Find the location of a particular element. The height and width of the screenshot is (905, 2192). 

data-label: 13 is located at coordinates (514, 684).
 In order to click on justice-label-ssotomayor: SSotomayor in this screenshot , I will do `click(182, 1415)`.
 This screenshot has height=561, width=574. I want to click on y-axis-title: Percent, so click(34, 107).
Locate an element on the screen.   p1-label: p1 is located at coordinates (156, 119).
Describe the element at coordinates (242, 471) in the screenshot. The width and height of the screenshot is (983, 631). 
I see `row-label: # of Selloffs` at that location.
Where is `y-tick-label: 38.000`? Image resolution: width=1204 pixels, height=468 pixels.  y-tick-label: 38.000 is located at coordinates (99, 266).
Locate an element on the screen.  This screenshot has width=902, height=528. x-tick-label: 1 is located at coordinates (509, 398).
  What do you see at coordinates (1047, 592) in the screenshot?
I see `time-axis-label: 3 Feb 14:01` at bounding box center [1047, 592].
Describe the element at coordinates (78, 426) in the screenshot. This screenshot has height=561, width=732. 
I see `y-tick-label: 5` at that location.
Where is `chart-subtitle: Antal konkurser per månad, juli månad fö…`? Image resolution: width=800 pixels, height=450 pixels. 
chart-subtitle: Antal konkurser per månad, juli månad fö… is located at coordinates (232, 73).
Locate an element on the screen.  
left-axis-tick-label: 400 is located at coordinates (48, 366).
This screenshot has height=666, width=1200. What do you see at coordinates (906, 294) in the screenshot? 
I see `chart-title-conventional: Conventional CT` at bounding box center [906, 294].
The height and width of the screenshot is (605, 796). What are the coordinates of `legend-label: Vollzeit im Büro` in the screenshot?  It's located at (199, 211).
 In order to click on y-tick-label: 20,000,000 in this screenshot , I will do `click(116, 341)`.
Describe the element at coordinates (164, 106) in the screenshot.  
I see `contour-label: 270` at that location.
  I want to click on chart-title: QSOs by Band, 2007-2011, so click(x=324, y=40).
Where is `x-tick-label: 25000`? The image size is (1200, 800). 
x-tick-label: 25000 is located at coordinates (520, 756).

________________________________________

▶ **WORK REQUIRED**
Identify every line of the items above that contains the string "chart", matching case exactly, and copy each of those lines.

▶ **ANSWER TO THIS EXERCISE**
Where is `chart-subtitle: Antal konkurser per månad, juli månad fö…`? Image resolution: width=800 pixels, height=450 pixels. 
chart-subtitle: Antal konkurser per månad, juli månad fö… is located at coordinates (232, 73).
I see `chart-title-conventional: Conventional CT` at bounding box center [906, 294].
  I want to click on chart-title: QSOs by Band, 2007-2011, so click(x=324, y=40).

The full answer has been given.